Saks reaches settlement in the transgender discrimination lawsuit
Saks & Company has recently settled claims filed by its former employee Leyth Jamal. The settlement came after the company argued that discrimination based on gender identity was not covered under the ban on sex discrimination in Title VII of the Civil Rights Act of 1964.
Leyth Jamal, who worked in a Houston Saks store, alleged in the lawsuit that she was harassed and belittled by her coworkers. She claims that she was forced to use the men’s restroom and was subjected to intentional and repeated use of male pronouns by her coworkers. She was ultimately fired in 2012 after which she filed a claim with the Equal Employment Opportunity Commission.

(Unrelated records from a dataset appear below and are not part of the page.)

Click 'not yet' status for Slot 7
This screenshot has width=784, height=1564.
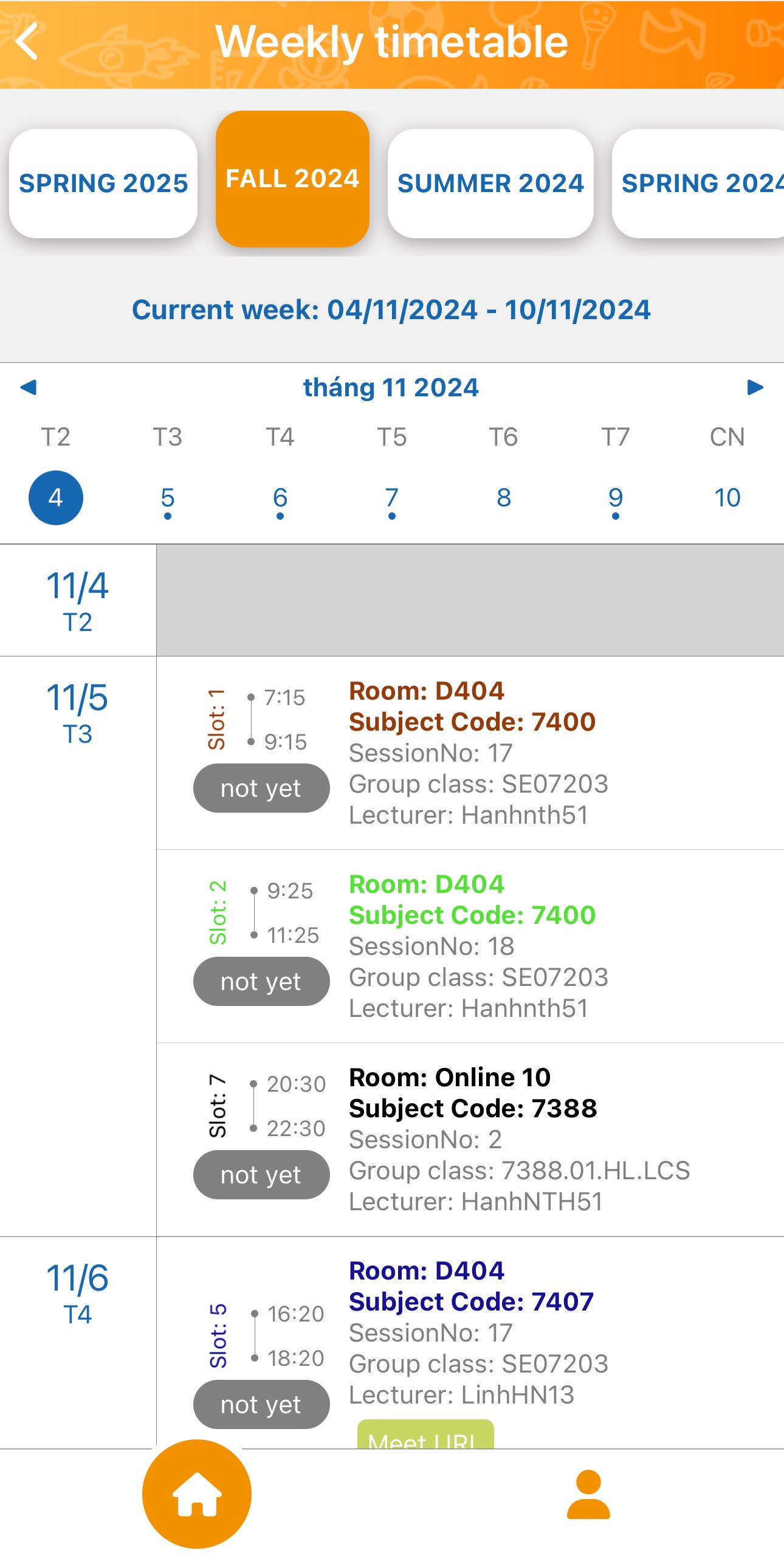(261, 1175)
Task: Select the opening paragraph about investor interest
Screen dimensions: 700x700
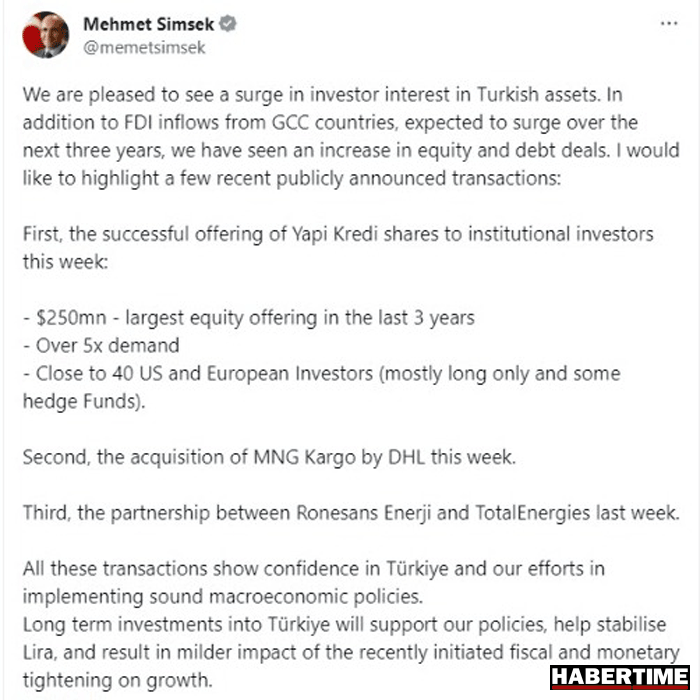Action: pyautogui.click(x=351, y=137)
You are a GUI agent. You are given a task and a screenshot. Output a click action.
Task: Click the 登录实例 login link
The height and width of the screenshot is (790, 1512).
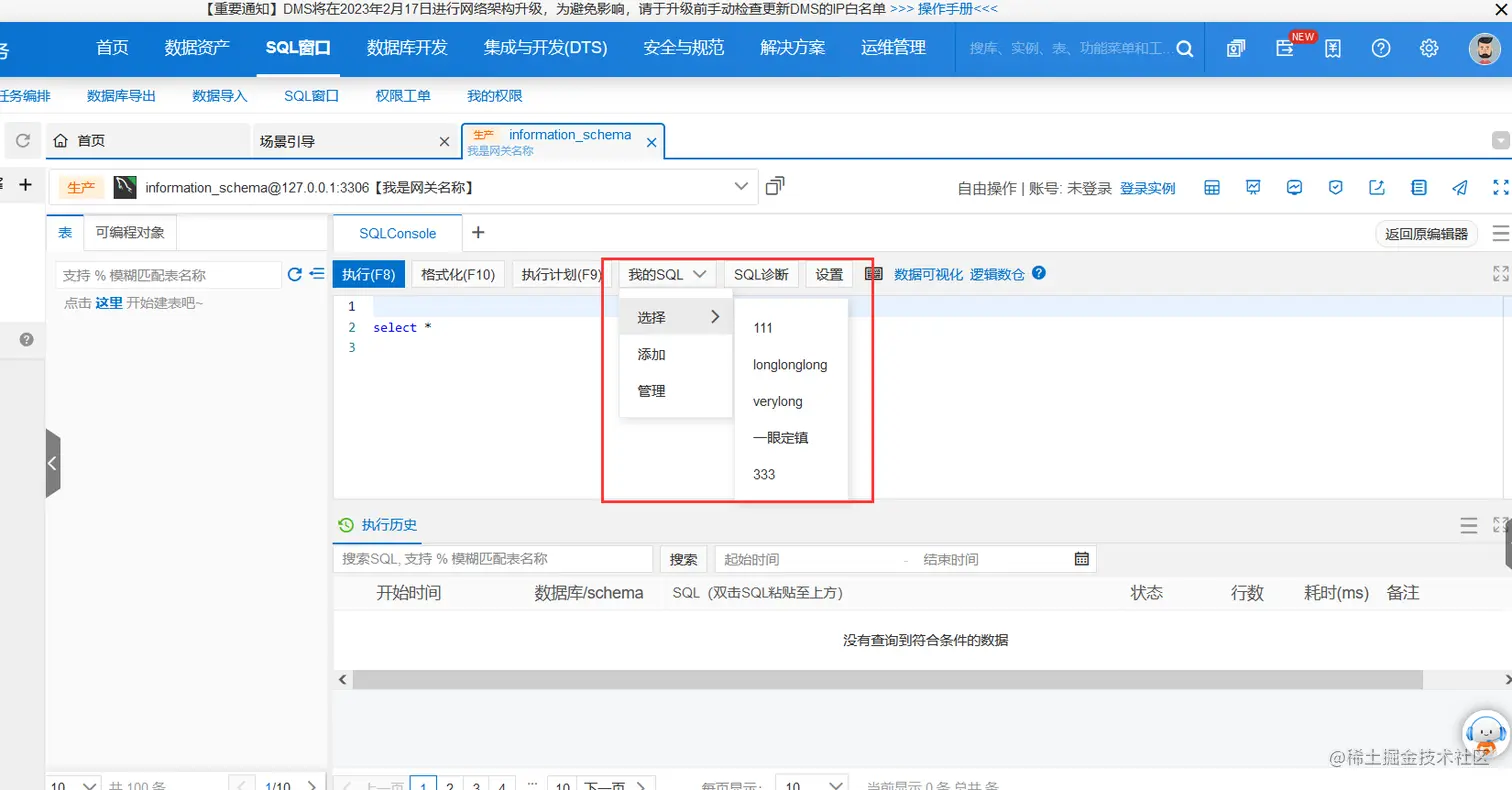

In its response, Saks claimed that Title VII, the portion of the Civil Rights Act that prohibits discrimination based on sex, does not cover transgender people. Later, on January 26, 2015 the company withdrew its motion to dismiss the lawsuit after it received huge criticism and maintained that they would contest the suit but with focus on the merits of the specific claims.
In December of 2014, U.S. Attorney General Eric Holder announced that the Department of Justice will no longer assert that “Title VII’s prohibition against discrimination based on sex does not encompass gender identity per se (including transgender discrimination.)”
The Equal Employment Opportunity Commission in 2012 determined in Macy v. Holder that discrimination based on an individual’s gender identity is sex discrimination and thus constitutes a violation of the Civil Rights Act of 1964.